◆ Assignment: Look for the string "STRATOCASTER" in the material below. Copy every line where you find it.

◆ Supplied material:

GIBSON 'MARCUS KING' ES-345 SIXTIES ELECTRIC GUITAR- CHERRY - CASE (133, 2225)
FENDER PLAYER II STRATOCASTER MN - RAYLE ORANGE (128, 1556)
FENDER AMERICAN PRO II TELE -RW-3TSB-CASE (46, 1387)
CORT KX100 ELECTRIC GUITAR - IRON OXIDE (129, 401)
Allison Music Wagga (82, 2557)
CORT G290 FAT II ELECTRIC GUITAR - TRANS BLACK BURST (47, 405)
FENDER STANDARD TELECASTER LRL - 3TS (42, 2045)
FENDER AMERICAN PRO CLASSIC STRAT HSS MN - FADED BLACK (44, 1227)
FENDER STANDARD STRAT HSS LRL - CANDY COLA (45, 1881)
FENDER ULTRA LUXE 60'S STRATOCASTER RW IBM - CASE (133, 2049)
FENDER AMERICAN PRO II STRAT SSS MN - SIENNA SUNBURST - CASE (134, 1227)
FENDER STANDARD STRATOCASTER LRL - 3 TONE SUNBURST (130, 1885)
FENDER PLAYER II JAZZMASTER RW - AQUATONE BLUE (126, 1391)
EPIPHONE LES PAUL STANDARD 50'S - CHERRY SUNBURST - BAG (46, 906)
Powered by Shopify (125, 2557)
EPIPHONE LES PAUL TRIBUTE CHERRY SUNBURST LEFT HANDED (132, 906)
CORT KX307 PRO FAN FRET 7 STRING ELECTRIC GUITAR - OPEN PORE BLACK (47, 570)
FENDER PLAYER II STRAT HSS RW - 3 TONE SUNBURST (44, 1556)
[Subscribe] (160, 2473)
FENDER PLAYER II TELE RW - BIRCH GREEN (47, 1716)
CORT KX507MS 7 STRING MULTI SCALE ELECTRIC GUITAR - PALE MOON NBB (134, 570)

◆ Answer box:
FENDER PLAYER II STRATOCASTER MN - RAYLE ORANGE (128, 1556)
FENDER ULTRA LUXE 60'S STRATOCASTER RW IBM - CASE (133, 2049)
FENDER STANDARD STRATOCASTER LRL - 3 TONE SUNBURST (130, 1885)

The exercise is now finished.